__Stated task 1__.
Answer these from the text on Pastorius:
(a) In what month and year did Pastorius leave Frankfurt for Pennsylvania?
(b) How large was the tract of land Pastorius was responsible for as the Frankfurt Land Company's agent?
(c) In what year did Penn appoint Pastorius a Justice of the Philadelphia County Court?
__Stated task 2__. Revise a passage from the text on Pastorius. Begin at the words "Penn, therefore, sought", stop after "the Germantown court.(55)", and replace "clerk" with "secretary" throughout.
__Stated task 3__. Continue the account of Pastorius after its final sentence.

__Text__.
Pastorius, believing that the entire group was about to emigrate, felt "a desire in my soul to continue in their Society, and with them to lead a quiet, godly and honest life in a howling Wilderness."(47) The Pietists took full advantage of their trusted and learned friend and designated Pastorius as their agent in Pennsylvania. In April 1683, fortified with the Company's Articles of Incorporation, a Letter of Attorney to act as their agent, and apparently dozens of books on religious themes, Pastorius departed Frankfurt for Pennsylvania, by way of London.(48) Upon departing Deal, England, Pastorius wrote a Farewell letter reminiscent of those written by English Puritans fleeing to New England. Pastorius wrote of his desire "to escape disaster in time and eternity" by leaving "the worldly impudence and sin of Europe." He reminded his father one more time of young German noblemen who waste "their German patrimony on worldly frivolities that profit no one" and who use both legal and illegal means "to live in pomp and finery after finishing the university."(49)
Once he arrived in Pennsylvania, Pastorius quickly took on an important role in German society. As the Frankfurt Land Company's agent he was responsible for a 15,000 acre tract of land, which he purchased for the Company in London, and for the distribution of the Company's land to its members. The Company's Charter, not written until 1686, provided for the economic development of the Company. Members of the Company were given the right to vote and receive profits based on the number of shares they owned. The Charter contemplated the purchase of a brick kiln, commodities and cattle, to be owned jointly by the members of the Company and provided for the transportation to Pennsylvania at Company expense of both people--servants and tenants--and products, such as tools and food. Perhaps most importantly, it provided for the distribution of Company land through both sale and rental.(50) Pastorius negotiated with William Penn, the proprietor of the colony, to obtain a Charter for Germantown. The Charter, modeled on English borough charters, allowed the Germantown residents to set up their own court and free themselves from some taxation. Pastorius was established as bailiff and in that capacity presided over the court. The Charter was an important accomplishment for Pastorius and the Frankfurt Land Company, which he proudly mentioned in his letters home encouraging immigration to Pennsylvania.(51)
As proprietor of the colony, William Penn had the right to appoint the justices of the County Courts.(52) Penn recognized the importance of the local justices. In appointing the justices of New Castle County in 1701, Penn reminded them of the importance of their position:
I need not putt you in mind, I hope, what
Efficacy & Influence the Example of Authority has always had on the minds of the
people, nor can you be insensible that the management of those that stand invested with
the power of the Laws often works stronger in the minds about them than the Apprehensions
of the Laws themselves. . . . You are intrusted with the administration of justice; you
are her officers and are not called so much to serve me or any interest of mine, as to
serve the Publick, to whose Good each man is a born debtor.(53)
Penn, therefore, sought Justices who would lay "the Line of Equity and true Judgment."(54) Penn recognized Pastorius' substantial talent and his importance in the German community by appointing him a Justice of the Philadelphia County Court in 1686 and later clerk of the Philadelphia County Court. In 1693, Governor Benjamin Fletcher again appointed Pastorius a Justice; meanwhile Pastorius served as a clerk and judge of the Germantown court.(55)

__Data provided__.
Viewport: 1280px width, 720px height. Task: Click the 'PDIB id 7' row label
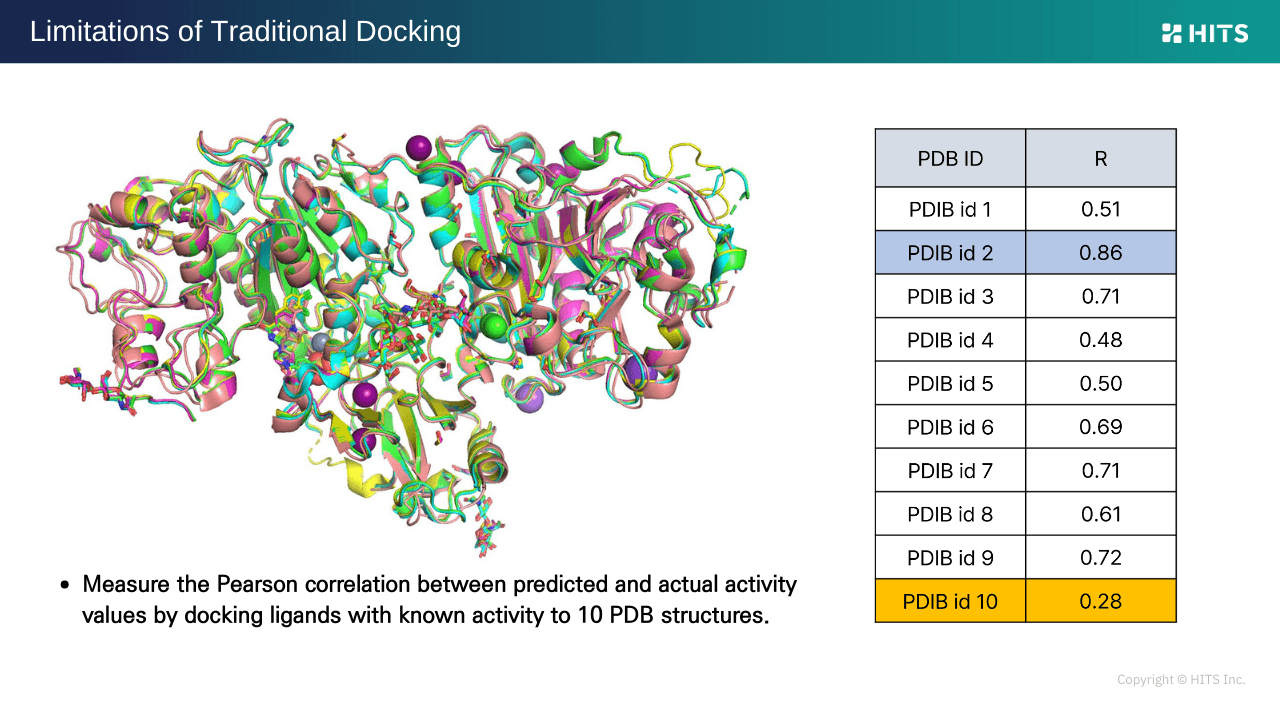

__Right answer 1__.
(a) April 1683
(b) 15,000 acres
(c) 1686

__Right answer 2__.
Penn, therefore, sought Justices who would lay "the Line of Equity and true Judgment."(54) Penn recognized Pastorius' substantial talent and his importance in the German community by appointing him a Justice of the Philadelphia County Court in 1686 and later secretary of the Philadelphia County Court. In 1693, Governor Benjamin Fletcher again appointed Pastorius a Justice; meanwhile Pastorius served as a secretary and judge of the Germantown court.(55)

__Right answer 3__.
Even after his term as a Justice ended, Pastorius remained a central figure in the German community; he began teaching school in 1698 and compiled some of his important manuscripts, including his Bee Hive, a huge volume containing excerpts from books that he read as well as his own thoughts. The Bee Hive is a fascinating book; it contains a table of all the books that he read while compiling the Bee Hive and that alone makes the manuscript almost invaluable as a source of information on the books in circulation in early Pennsylvania. But Pastorius' bibliography is not the most important part of the work; elsewhere in the Bee Hive, Pastorius copied into nearly 2000 "honeycombs" the nectar of wisdom he found in the books he read. He further collected some of the writings and reformed them into a sort of encyclopedia. The several hundred headings of his encyclopedia included such diverse subjects as "Justice," "cannibalism," "Redemption," and "Universal Grace." At other points in the manuscript he has popular maxims, several hundred stanzas of poetry, copies of letters he wrote, a short autobiography, and a biography of his family.(56)
After 1698, when Pastorius began teaching school, he had less time to devote to the operation of the Frankfurt Land Company. Consequently, he asked to be relieved of his duties as attorney for the Company, a duty he undertook only because he believed that "others would follow on my heels as soon as the ice is broken."(57) Eventually, through somewhat nefarious dealings, several other people emerged who took control of the Frankfurt Company.(58) Pastorius then devoted more time to his own scholarly efforts, to teaching, and less time to involvement in political affairs. His health declined and he died shortly after December 18, 1719, leaving behind a wealth of manuscripts as a tribute to his wide-ranging interests.(59)
III
Pastorius' Beliefs About Law and Religion
A. Pietism and Law
Pastorius' thoughts on a diverse range of subjects appear in his extensive writings. Most prominent are his thoughts on religion, which provided guidance in how humans should behave. Overriding all human concerns was a sense of love. He asked in verse:
With his own kind deals bad
neither wolf nor leopard
why then should put Christ the man
Christian against Christian
when he commands constantly
Love and Peace and Unity. John 13:24 etc.(60)
The themes of love, peace and unity appear throughout his writings and those of other Pietists.(61) Before the entry in his commonplace book for Jeremiah Dykes' Treatise of Good Conscience, Pastorius wrote:
Our Duty is to reverence
the good of God in everyman
and Labour too, as much we can,
To get and keep good Conscience.(62)
Similarly, he identified seven elements that permeated human society. "The Revolution or changeable character course and Recourse of the present world;/viz of all Empires, kingdoms, and Provinces thereof, yea of all particular Inhabitants of the Same, prefigured in a wheel of seven spokes: Poorness (Armüth), Humility, Peace, Traffik, Wealth, Pride, War."(63)
Morality occupied a central role in Pastorius' thoughts about law and lawyers. He summed up his pessimistic attitude toward lawyers in one stanza of his poetry:
Those who for money's sake Doe Preach and Plead and Cure,
May of the Fiery Lake Fulwell Themselves Assure.
But they that Preach, Plead, Cure as Christ, our Lord, has done
For Love's sake, free & pure, Are Blessed ones anon. Forever & ever.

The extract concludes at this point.